We heard from federal, state, and local fire agencies about how they use this data to make decisions about resource allocation, program priorities, and more. We also heard from insurers and public health researchers about other data sets they might use to inform the problem.
Then we rolled up our sleeves to address some important questions. For example, how can we make data gathering and reporting easier and more efficient for local fire departments in a time of declining resources? There are many facets to this issue, including competing demands for data to meet varying needs, understanding and addressing the reasons for incomplete records, ways to improve the quality of data through training and system improvement, and the potential role for technology in facilitating data gathering and reporting. We discussed means to link the various existing and desired data gathering systems to reduce redundancy and ease the burden at the local level.
In addition, we asked how we could enrich the data we collect and analyze it to make it more valuable. Several presentations described other types of desirable data, such as operations data, near-miss data, and integrated wildland fire data, among others. We also discussed the need to make the data more accessible and relevant to those in the data collection and analysis chain.

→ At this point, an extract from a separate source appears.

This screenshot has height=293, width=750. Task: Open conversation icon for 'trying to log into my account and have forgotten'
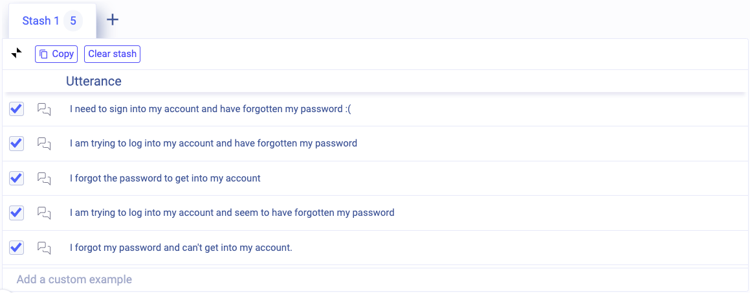pyautogui.click(x=44, y=143)
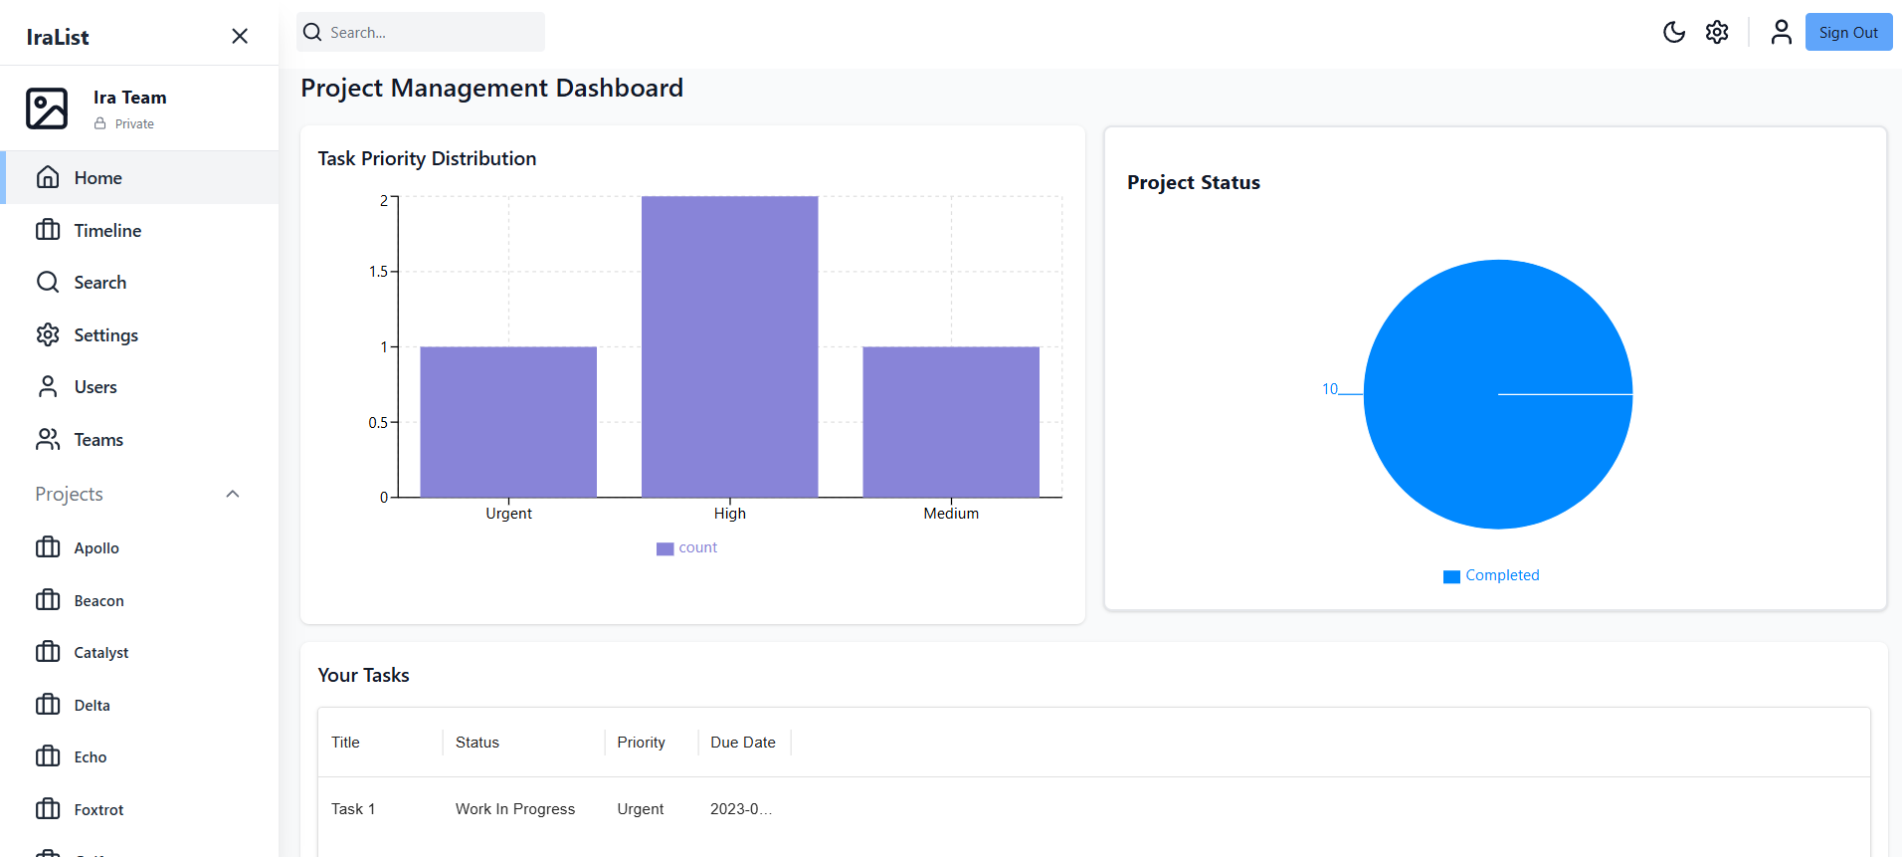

Finally, and perhaps most importantly, we asked what steps we need to take in the near and longer term to improve our current system and ensure its future relevance. We talked about the role of NFPA technical committees as a means to bring the community together to develop the vision and framework for the future data system and how NFPA and other organizations might support USFA in moving forward with future versions of NFIRS.
I think everyone left the event with a shared sense of urgency, as well as optimism—this is a new era for data science, and there is great potential here. We also share a commitment to continue to work together on these issues. Without good, relevant data, properly analyzed and made available to those who can use it at the local, state, and federal levels, we will not have the information we need to continue to reduce nation’s burden of fire.